▸ **WHAT YOU HAVE TO DO**
Keep the wording of every entry exactly as it is while leaving the pictures out of your copy.

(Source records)
════════

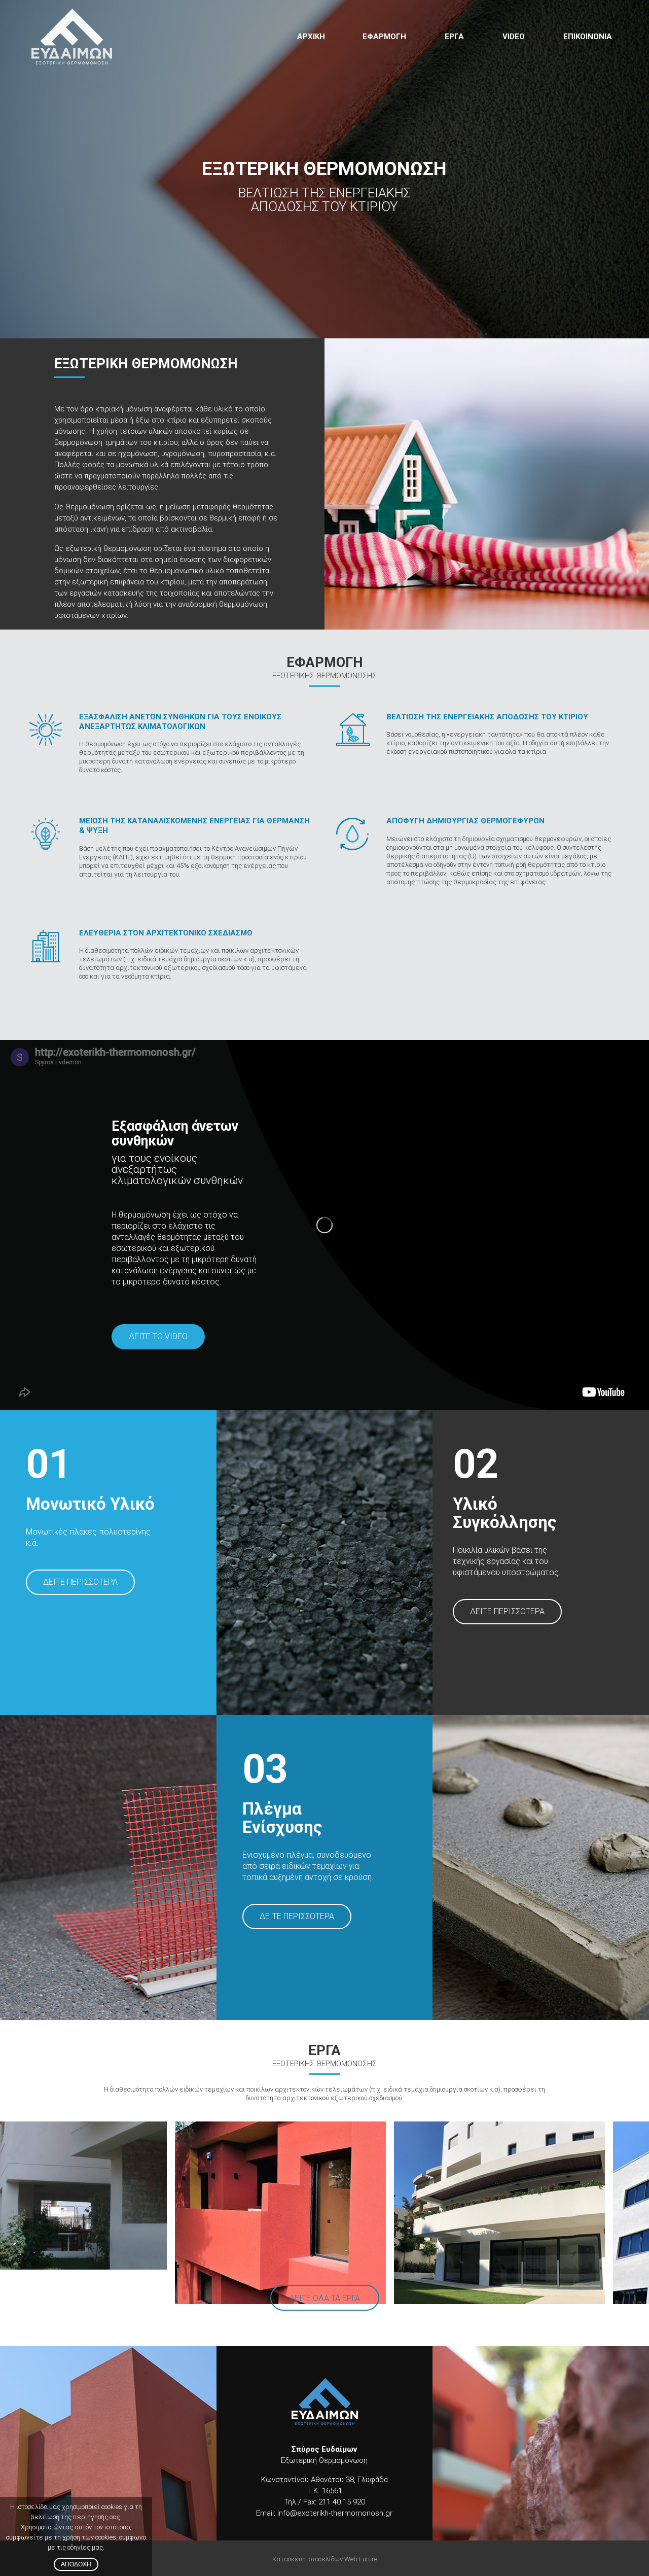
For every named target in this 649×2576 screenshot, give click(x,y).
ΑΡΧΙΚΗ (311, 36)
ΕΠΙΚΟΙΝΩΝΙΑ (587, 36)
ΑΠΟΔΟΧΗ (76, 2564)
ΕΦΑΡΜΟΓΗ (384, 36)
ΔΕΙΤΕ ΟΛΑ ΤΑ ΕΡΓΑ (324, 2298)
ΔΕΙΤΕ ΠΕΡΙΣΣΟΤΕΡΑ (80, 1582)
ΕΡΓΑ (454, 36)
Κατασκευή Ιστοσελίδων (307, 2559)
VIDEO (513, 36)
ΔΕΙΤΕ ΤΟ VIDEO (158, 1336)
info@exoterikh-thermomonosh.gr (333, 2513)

════════

▸ **TASK RESPONSE**
For every named target in this 649×2576 screenshot, give click(x,y).
ΑΡΧΙΚΗ (311, 36)
ΕΠΙΚΟΙΝΩΝΙΑ (587, 36)
ΑΠΟΔΟΧΗ (76, 2564)
ΕΦΑΡΜΟΓΗ (384, 36)
ΔΕΙΤΕ ΟΛΑ ΤΑ ΕΡΓΑ (324, 2298)
ΔΕΙΤΕ ΠΕΡΙΣΣΟΤΕΡΑ (80, 1582)
ΕΡΓΑ (454, 36)
Κατασκευή Ιστοσελίδων (307, 2559)
VIDEO (513, 36)
ΔΕΙΤΕ ΤΟ VIDEO (158, 1336)
info@exoterikh-thermomonosh.gr (333, 2513)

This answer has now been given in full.